UVU, formerly UVSC, was a technical school that became a university, an officially secular university in a highly religious county, a university of open enquiry in a dogmatic and extremely ultra-right wing count, an open enrollment school in a valley with strong academic elitism.
Most of its students and maybe a majority of its faculty were conservatives, though that latter is hard to know. Its administration certainly tended to the right, though we saw little in the way of overt politics from them.
We lived the various jeremiads that Kirk exemplified, created, and led against the main stream university in the US. His world of of struggle against entrenched supposed academic left-wing ideology imposed on students always seemed a fantasy and far removed from any reality we lived.

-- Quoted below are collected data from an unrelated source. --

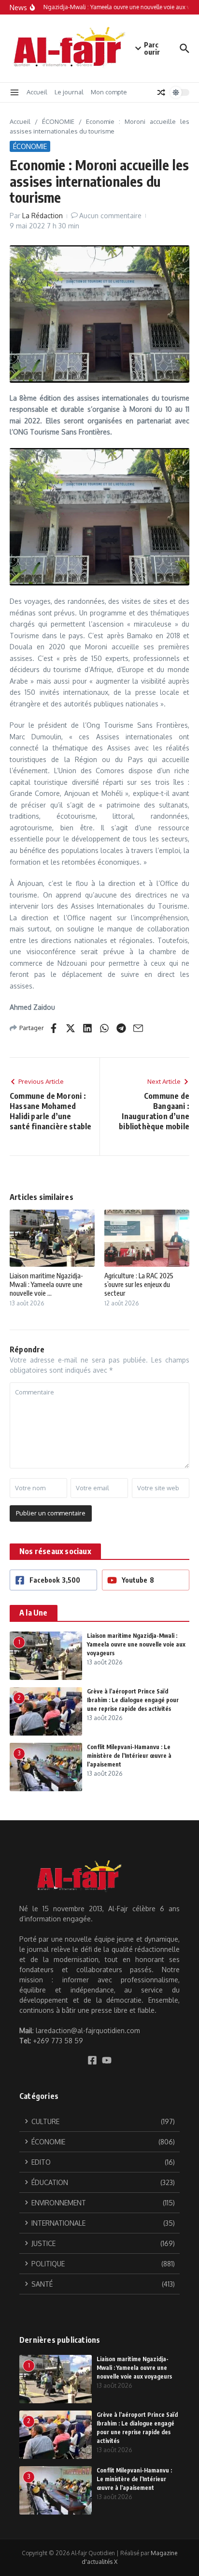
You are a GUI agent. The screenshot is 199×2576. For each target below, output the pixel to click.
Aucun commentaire (110, 215)
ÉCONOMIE (58, 121)
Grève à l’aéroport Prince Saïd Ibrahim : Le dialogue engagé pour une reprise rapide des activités (133, 1700)
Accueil (37, 92)
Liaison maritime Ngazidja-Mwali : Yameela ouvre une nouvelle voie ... (46, 1284)
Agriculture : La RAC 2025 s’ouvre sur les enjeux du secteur (138, 1284)
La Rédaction (42, 215)
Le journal (69, 92)
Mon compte (109, 92)
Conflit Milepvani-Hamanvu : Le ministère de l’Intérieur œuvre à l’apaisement (129, 1755)
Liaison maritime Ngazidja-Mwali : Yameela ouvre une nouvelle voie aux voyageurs (136, 1644)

Perhaps I and many of my colleagues were naive. We misunderstood the degree to which. most of mainstream humanities and social sciences were defined by Kirkians and allies as left wing in opposition to the new nationalist world of Trumpian-style patriotism.
Their’s seemed a John Birch dream-verse.
Well, after Wednesday a family has been left fatherless and a school traumatized. A new martyr has been born for what still seems to me a Taliban-style cause against foundational freedoms and intellectual rigor.
As with most popular saints, as long as there is social value, St. Charlie, will continue to gather adepts. A myth, a sacred story, what we academics call a hagiography, will be created around him and the event whose point is less truth, than truthiness.
Pamphlets and books will appear. Devotional documentaries, reels, and Tik Toks will appear like flies and vultures near a cadaver.
While skeptics like me may wonder if the assassination wasn’t an action from within the factions of the Right, as long as there is Trump and Trumpism—or this strange American Right with international connections—St. Charlie will continue to grow.
Pilgrimages will appear, as people come to participate in the sanctity of where he died.
Ritual to expel the demon, envisaged as the assassin and all the mentally unbalanced leftists (demons) who enabled the murder, will abound.
A cause will take greater form and expand.
But I worry about those left behind. A university president who just lost her husband and who has spent body and soul working to make UVU a better and more successful place. Deans and Department Chairs who have spent decades developing this University into the fine place it is / was.
I worry about the students who were there or simply part of the community who have now had terror driven deep into their hearts with an image of blood spurting from an ivory neck. They are marked and will live with this forever.
In whatever happens in this case, whether they find the assassin or not, I hope people can spare some time and effort to help a community and University heal and regain its quality, value, and aplomb.
They and it deserve your compassion and concern.